Starting at the line that has "Where should I click to: Check" and stopping after the line that has "Looking at the screenshot, I should click(1170, 26).", rewrite those lines of the records as a JSON list of strings with one string per line. Leave out blank lines.

>> start Material for the task

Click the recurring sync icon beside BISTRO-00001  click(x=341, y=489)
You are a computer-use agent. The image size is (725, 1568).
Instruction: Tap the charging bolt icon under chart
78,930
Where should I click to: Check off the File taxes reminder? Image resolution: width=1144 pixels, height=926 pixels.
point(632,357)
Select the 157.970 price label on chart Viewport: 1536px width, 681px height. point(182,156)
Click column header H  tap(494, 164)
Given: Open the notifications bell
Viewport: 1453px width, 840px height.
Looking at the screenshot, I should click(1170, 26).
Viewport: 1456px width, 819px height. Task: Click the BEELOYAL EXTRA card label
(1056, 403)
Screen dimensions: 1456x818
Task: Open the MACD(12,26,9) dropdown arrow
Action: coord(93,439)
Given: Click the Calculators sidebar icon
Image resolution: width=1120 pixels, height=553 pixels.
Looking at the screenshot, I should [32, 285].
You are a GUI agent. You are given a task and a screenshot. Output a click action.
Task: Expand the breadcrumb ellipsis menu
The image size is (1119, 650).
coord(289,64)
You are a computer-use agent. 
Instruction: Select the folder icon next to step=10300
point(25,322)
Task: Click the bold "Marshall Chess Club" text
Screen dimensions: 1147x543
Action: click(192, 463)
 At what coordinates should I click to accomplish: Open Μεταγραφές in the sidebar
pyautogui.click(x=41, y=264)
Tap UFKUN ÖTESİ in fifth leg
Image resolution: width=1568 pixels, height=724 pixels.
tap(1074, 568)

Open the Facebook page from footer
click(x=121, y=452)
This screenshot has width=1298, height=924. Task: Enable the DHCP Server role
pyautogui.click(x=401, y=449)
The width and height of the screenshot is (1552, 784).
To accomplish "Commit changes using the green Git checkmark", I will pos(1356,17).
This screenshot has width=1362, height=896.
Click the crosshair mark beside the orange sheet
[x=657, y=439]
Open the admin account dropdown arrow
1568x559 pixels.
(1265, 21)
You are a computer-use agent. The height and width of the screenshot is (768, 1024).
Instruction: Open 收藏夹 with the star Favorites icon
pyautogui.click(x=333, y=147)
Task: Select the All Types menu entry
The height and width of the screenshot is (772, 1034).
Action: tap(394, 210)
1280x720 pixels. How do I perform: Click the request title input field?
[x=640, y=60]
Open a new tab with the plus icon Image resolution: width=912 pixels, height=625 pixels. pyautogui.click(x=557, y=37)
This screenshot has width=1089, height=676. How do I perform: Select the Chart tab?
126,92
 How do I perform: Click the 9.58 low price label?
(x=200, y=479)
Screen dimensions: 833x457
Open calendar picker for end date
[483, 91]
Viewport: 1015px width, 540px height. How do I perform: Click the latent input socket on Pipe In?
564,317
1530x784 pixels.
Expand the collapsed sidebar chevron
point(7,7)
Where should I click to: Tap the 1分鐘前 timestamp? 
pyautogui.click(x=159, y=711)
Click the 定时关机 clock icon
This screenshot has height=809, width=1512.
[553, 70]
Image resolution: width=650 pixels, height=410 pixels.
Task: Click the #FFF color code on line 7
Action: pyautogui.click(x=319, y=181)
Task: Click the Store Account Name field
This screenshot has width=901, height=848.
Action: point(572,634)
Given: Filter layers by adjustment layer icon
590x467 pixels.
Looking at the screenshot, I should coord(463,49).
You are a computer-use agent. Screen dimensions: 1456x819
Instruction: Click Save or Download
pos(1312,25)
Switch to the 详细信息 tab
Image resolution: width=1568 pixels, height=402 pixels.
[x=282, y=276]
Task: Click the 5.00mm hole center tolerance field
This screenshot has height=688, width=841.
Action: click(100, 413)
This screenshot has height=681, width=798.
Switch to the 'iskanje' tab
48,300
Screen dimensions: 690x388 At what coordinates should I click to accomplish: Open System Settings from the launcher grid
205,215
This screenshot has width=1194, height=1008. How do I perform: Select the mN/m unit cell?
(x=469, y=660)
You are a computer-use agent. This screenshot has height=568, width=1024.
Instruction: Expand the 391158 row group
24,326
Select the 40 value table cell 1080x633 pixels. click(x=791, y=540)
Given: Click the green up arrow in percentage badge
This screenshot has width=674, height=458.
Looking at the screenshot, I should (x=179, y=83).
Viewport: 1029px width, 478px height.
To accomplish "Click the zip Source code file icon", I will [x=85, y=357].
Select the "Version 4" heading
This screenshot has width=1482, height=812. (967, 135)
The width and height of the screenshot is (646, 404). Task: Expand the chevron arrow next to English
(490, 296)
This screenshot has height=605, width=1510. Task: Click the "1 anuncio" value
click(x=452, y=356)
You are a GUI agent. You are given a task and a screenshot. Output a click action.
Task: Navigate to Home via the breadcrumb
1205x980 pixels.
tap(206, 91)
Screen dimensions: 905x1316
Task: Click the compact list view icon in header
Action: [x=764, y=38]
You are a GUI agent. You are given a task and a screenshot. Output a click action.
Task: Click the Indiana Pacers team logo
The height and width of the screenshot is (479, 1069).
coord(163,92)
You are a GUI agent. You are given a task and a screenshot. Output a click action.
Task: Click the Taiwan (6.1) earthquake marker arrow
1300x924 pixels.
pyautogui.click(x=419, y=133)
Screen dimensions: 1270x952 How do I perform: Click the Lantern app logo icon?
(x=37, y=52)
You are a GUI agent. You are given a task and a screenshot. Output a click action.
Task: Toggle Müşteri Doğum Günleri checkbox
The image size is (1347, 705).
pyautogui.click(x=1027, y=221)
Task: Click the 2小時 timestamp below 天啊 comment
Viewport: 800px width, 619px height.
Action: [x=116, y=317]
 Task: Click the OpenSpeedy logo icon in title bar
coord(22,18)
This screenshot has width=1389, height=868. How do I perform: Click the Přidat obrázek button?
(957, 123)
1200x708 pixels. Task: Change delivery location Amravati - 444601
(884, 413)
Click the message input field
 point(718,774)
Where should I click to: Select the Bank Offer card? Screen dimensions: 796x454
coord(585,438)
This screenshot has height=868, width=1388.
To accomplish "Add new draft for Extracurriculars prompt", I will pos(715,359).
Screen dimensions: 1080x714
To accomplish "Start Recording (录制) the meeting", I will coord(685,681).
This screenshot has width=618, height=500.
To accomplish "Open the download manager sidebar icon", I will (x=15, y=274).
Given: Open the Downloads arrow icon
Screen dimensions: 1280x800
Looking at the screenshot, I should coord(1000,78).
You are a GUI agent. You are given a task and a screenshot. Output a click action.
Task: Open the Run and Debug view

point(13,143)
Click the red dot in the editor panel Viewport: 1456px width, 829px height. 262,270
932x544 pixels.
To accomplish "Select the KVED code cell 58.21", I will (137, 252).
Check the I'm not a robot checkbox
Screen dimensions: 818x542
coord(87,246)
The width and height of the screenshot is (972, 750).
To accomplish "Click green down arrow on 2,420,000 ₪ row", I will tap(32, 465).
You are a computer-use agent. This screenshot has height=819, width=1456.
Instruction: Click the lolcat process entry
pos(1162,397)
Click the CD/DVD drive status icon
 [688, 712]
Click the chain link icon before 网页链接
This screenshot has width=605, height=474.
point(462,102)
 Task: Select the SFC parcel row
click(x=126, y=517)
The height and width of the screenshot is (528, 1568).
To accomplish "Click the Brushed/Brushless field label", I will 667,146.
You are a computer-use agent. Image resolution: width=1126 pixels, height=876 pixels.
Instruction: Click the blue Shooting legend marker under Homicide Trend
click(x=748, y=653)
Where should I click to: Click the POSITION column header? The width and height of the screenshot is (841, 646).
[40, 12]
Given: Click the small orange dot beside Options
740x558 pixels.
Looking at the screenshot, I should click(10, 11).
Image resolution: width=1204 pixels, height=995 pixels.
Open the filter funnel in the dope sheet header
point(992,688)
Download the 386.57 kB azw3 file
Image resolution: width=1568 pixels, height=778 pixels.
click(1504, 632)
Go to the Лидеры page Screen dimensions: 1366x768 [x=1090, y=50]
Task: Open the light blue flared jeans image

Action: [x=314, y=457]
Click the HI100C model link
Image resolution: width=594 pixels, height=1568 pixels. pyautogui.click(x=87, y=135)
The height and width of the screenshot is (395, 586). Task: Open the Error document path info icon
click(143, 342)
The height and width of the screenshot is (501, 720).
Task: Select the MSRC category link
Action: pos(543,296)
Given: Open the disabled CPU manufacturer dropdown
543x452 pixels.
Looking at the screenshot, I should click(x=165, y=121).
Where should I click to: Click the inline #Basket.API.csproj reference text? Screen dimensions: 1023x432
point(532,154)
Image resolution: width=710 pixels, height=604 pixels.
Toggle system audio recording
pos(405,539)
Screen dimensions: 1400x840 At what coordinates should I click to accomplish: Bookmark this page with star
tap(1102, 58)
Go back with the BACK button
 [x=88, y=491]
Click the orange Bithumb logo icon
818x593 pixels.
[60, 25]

>> end Material for the task

▶ _Expected output_
[
  "Where should I click to: Check off the File taxes reminder? Image resolution: width=1144 pixels, height=926 pixels.",
  "point(632,357)",
  "Select the 157.970 price label on chart Viewport: 1536px width, 681px height. point(182,156)",
  "Click column header H  tap(494, 164)",
  "Given: Open the notifications bell",
  "Viewport: 1453px width, 840px height.",
  "Looking at the screenshot, I should click(1170, 26)."
]